6. Dietary taboos for liver hamartoma patients

  Firstly, what foods are good for liver hamartoma patients

  1. It is advisable to eat light, nutritious foods.

  2. Eat more fungal foods, fresh vegetables, and fruits.

  Secondly, what foods should not liver hamartoma patients eat

  1. Avoid greasy, thick, strong alcohol, and fried food.

  2. Avoid hard or spicy刺激性 food.

  3. Avoid fish, shrimp, crab, beef, mutton, pork, and dog meat.

  (The above information is for reference only, please consult a doctor for details)

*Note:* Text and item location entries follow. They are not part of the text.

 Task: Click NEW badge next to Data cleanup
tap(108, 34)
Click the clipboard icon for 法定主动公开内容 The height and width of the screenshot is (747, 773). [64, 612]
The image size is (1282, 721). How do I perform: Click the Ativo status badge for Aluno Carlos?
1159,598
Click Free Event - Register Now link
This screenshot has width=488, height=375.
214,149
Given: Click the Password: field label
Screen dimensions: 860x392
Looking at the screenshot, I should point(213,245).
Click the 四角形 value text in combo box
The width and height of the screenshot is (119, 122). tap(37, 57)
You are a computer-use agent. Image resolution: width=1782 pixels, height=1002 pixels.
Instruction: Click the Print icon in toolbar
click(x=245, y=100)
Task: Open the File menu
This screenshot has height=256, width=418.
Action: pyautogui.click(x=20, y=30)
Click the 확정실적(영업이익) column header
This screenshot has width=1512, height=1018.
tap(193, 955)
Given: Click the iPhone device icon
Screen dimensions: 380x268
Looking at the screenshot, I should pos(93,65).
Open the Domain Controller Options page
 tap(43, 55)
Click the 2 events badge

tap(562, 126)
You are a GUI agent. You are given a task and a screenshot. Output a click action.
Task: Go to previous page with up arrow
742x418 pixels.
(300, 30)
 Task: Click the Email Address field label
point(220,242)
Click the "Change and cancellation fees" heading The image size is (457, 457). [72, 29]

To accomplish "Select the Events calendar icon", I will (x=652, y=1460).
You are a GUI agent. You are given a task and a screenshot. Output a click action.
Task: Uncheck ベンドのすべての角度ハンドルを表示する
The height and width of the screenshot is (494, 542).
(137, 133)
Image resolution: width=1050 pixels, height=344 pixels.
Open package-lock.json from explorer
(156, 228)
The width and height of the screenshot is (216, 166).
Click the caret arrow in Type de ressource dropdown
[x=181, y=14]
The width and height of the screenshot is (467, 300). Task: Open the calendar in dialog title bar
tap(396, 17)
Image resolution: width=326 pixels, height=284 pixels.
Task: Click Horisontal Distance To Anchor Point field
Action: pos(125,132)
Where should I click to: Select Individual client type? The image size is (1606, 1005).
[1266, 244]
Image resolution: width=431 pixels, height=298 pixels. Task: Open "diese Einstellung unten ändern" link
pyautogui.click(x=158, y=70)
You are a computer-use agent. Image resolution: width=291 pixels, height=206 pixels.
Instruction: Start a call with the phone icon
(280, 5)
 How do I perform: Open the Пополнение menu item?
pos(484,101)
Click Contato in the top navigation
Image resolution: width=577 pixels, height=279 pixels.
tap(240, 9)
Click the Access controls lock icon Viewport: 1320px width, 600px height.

7. Conventional methods of Western medicine for the treatment of liver hamartoma

  1. Treatment

  Surgical treatment is still the preferred method for this disease. Although the tumor is benign, its rapid growth increases the difficulty of surgery, so it is advisable to have surgery as soon as possible. According to the location of the tumor, tumor resection or lobectomy of the liver can be performed. Since hamartoma often has clear boundaries with normal liver tissue, tumor excision can be chosen. If the tumor is closely adherent to the liver tissue, partial liver resection or lobectomy can be performed. Children's liver tissue is often without sclerosis and has strong regeneration ability, providing conditions for complex extensive liver resection. For large tumors that are adherent to the first, second liver gates and inferior vena cava, the method should be selected according to the size, location, and relationship with surrounding blood vessels of the mass. If necessary, take full liver blood flow blockage or hypothermic perfusion full liver blood flow blockage resection of the liver, which lowers the local temperature of the liver, keeps the surgical field in a bloodless state, makes the anatomy clear, and protects liver cells, which is conducive to the recovery of liver function after surgery.

  2. Prognosis

  After long-term clinical examination, it has been confirmed that the traditionally considered benign lesion, mesenchymal hamartoma of the liver, is a developmental malformation without a tendency to malignancy. Although mesenchymal hamartoma of the liver may produce growth characteristics similar to neoplasms due to rapid expansion of cysts, complete resection can cure this benign lesion. The disease may occasionally recur, and follow-up should be carried out after surgery.